What you should do » The required result is an exact copy of the lines from the one containing "Open the three-dot" to the last line of the records, both ends included, without pictures.

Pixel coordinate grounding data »
'''
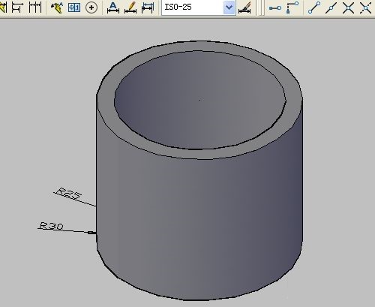The width and height of the screenshot is (375, 307).
Task: Select the Continue Dimension tool
Action: tap(35, 8)
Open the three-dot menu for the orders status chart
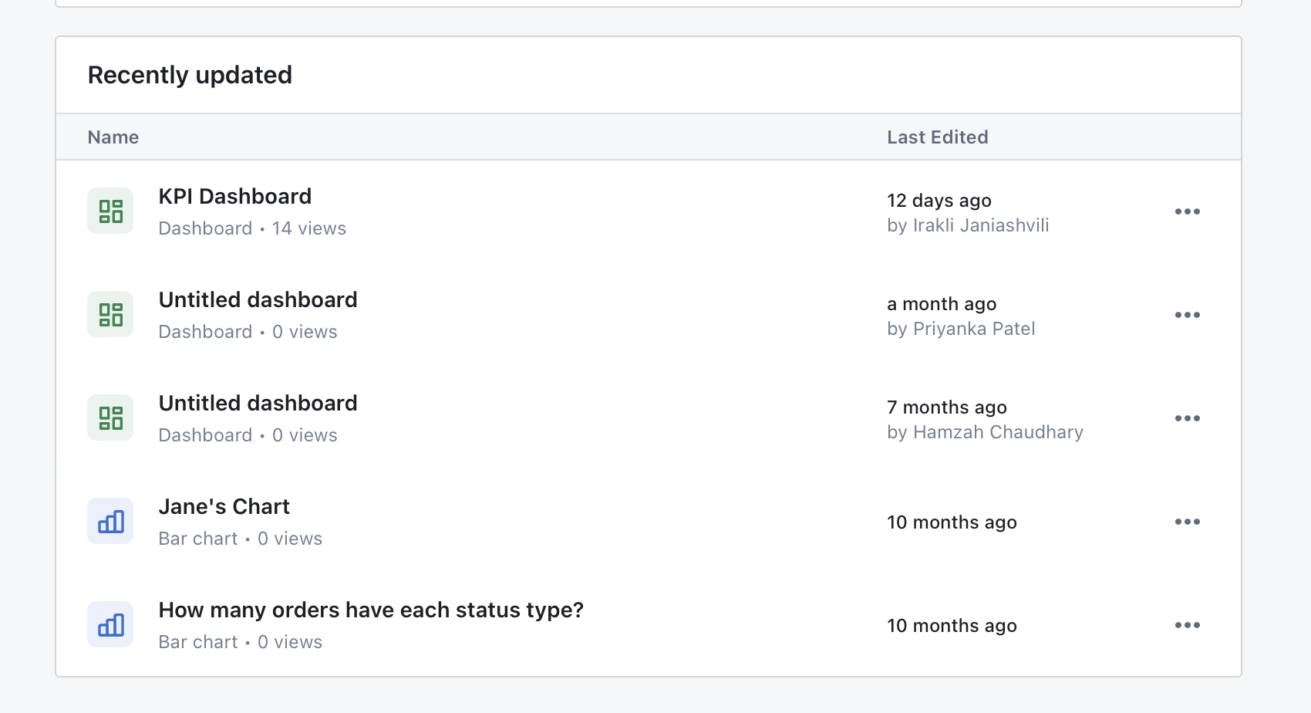This screenshot has height=713, width=1311. click(x=1188, y=624)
'''
Task output »
Open the three-dot menu for the orders status chart
This screenshot has height=713, width=1311. click(x=1188, y=624)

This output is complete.